Yeah, it's a bit confusing. The stitched space is in the connectivities. The "stitched" PCA layer is an intermediate object used for generating the aligned graph by SAMAP internally using its fancy algos (lol). sm.samap.adata.obsp['connectivities']
is the primary output of SAMAP.
The (probably overly verbose) tutorial I wrote ages ago has some notes about the combined SAM object:
I see. So UMAP is being run on sm.samap.adata.obsp['connectivities']?
Right - we're using the part of UMAP that embeds graphs in 2D.
Great, thanks for the help!
Hi Alex,
Sorry to keep bothering you. Could you clarify this line in your methods?
"SAM outputs N1 and N2, which are directed adjacency matrices that encode k-nearest neighbor graphs for the two datasets, respectively." What are the two datasets in this case? I thought SAM was run on each dataset separately and is analogous to doing a standard clustering analysis like in seurat or scanpy. Why are there two adjacency matrices?
Oh, sorry for the confusion. SAM was run on each dataset separately, each run of which outputs an adjacency matrix. So akin to running Seurat/Scanpy on each dataset separately. There are two adjacency matrices because there are two datasets.

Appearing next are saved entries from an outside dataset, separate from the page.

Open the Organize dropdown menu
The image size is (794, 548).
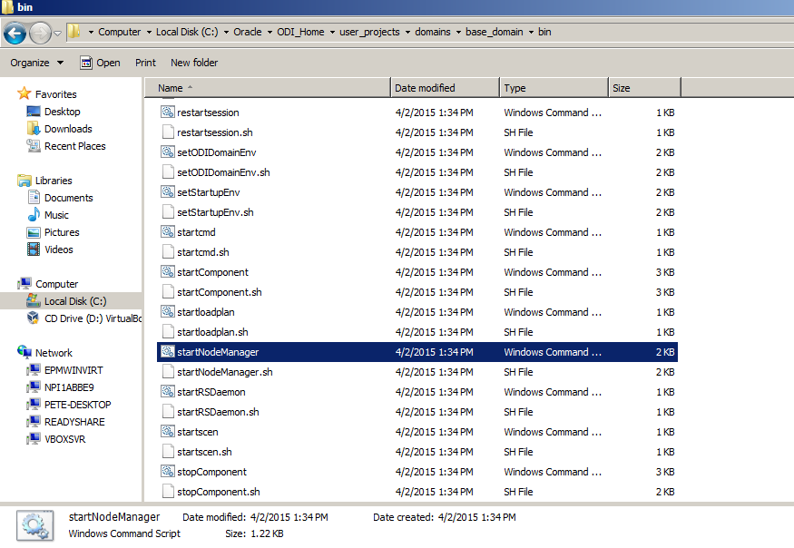pyautogui.click(x=36, y=63)
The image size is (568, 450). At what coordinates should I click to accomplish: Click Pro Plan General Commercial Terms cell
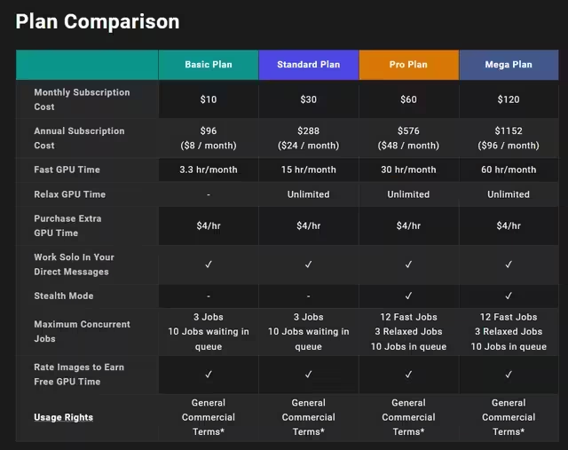pos(408,417)
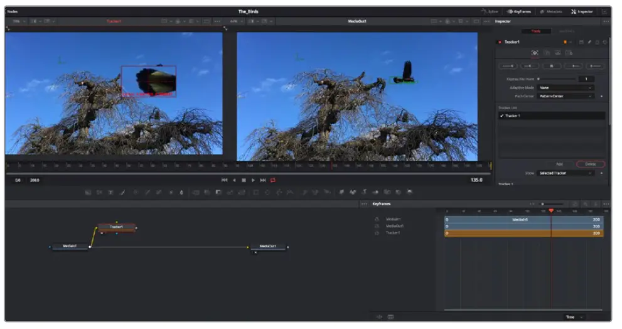Click the Track Forward button in Inspector

pos(572,66)
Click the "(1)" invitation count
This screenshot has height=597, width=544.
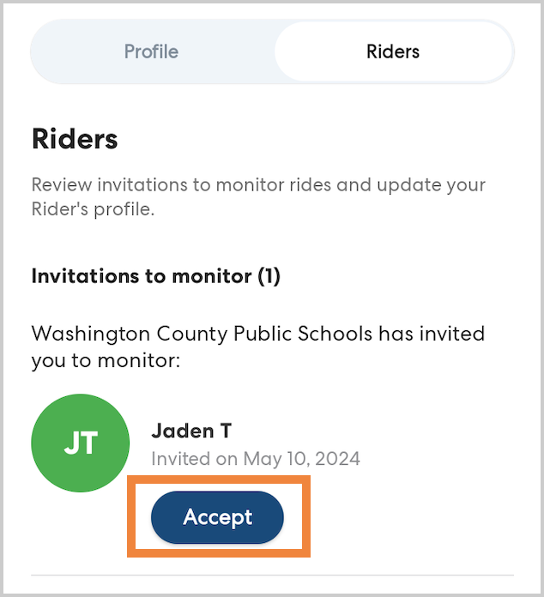[269, 276]
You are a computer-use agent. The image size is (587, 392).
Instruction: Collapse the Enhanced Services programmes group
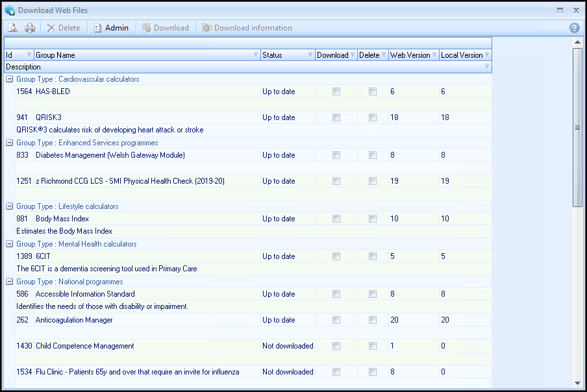(10, 143)
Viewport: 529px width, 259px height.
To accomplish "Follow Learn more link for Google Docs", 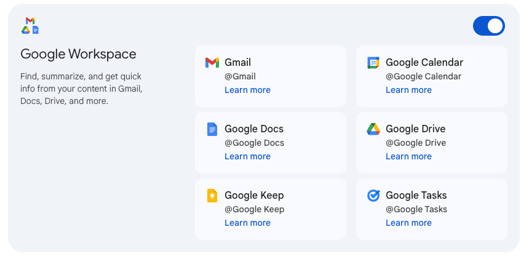I will (x=247, y=156).
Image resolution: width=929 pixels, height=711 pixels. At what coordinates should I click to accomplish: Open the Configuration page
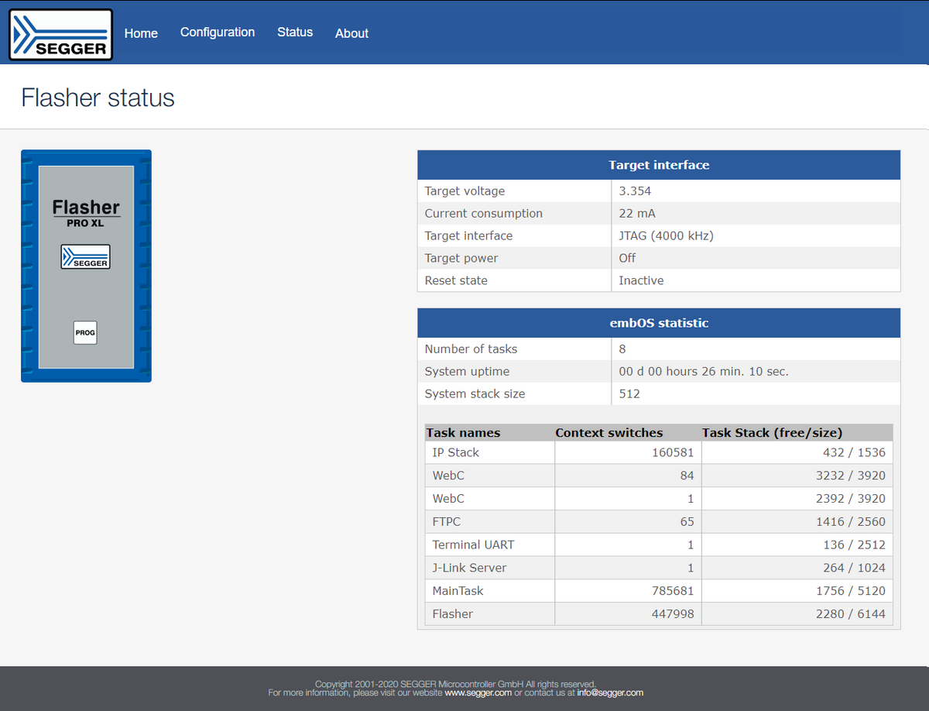[x=218, y=33]
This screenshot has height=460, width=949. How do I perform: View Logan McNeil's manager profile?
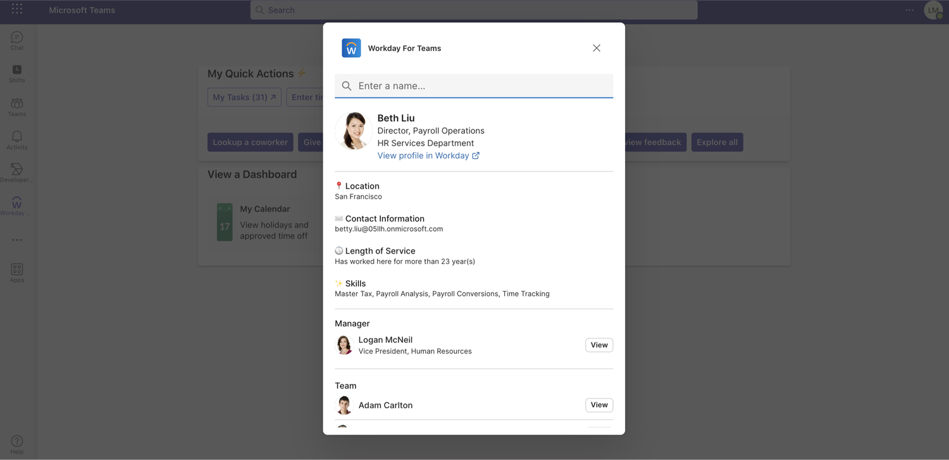tap(599, 345)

I see. Each SAM run returns one adjacency matrix, but you were talking about the case where we are aligning species i and species j, and SAM is run on each species so we get one adjacency matrix per species.
Is there a way to run SAMap until some stopping criteria is met? The three iterations work well in practice but I imagine it depends on the dataset too.
I haven't really evaluated how the number of iterations affects the performance. I would recommend just playing with the number of iterations - in my hands, it doesn't change much beyond a certain number of iterations.
Yes, that's what I've seen as well. Could you describe how the methods from the paper would be extended to the case of comparing multiple species rather than just two?
The Jupyter notebook tutorial in the repo shows an example of comparing three species. Take a look at that!
Thanks, Alex. I've done that vignette and it's very helpful. I understand how to perform the analysis with multiple species, but I am unsure of how the mathematical details described in the Elife paper methods is generalized to multiple species.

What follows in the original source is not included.